Each study site received ethical approval to conduct the study from the Independent Investigational Review Board (Plantation, Florida). The study was conducted in accordance with the principles of the Declaration of Helsinki. Investigators obtained written informed consent from each subject prior to participation.
Study Procedures
Subjects were screened for eligibility up to 21 days before study treatment. Baseline evaluations were conducted on day ‐1 before study treatment. Subjects were admitted to the Clinical Research Unit (CRU) on day ‐1 and resided in the CRU until at least 48 hours after dosing. Subjects received a single 0.33 U/kg subcutaneous dose of LY2605541 on day 1. LY2605541 was administered in 1 of the 2 lower quadrants of the abdominal wall.
Blood samples for LY2605541 pharmacokinetic analysis were obtained at predose; 2, 4, 6, 8, and 12 hours on day 1; 24 and 36 hours on day 2; 48 hours on day 3; 72 hours on day 4; 120 hours on day 6; 168 hours on day 8; 216 hours on day 10; and 264 hours on day 12.
For subjects with ESRD, the LY2605541 dose was administered approximately 48 hours before the next hemodialysis session, and subjects underwent hemodialysis approximately 5 times over the 12‐day pharmacokinetic sampling period. Only high‐flux polysulfone hemodialysis membranes were used in the study.
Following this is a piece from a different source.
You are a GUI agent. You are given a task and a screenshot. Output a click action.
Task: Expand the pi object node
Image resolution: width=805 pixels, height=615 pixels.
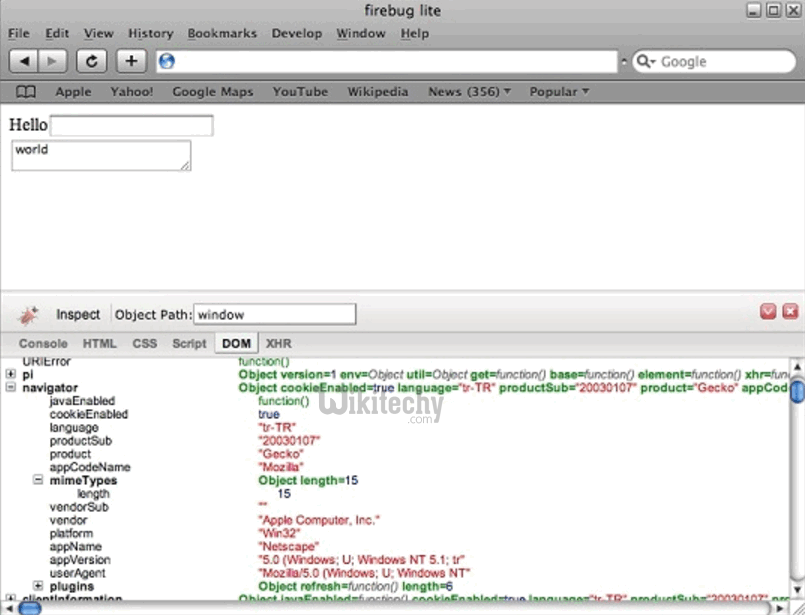[11, 374]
To minimize the potential for hypoglycemic events, subjects were given 3 main meals during the day and 3 snacks after each main meal (midmorning, midafternoon, bedtime) every 24 hours for a minimum of 2 days after LY2605541 dose administration. In addition, to ensure subjects’ safety by monitoring blood glucose levels, blood samples were obtained every 1.5 to 3 hours or as clinically indicated from the time of LY2605541 administration to 48 hours postdose. All subjects were instructed to self‐monitor blood glucose on an outpatient basis from discharge until day 8.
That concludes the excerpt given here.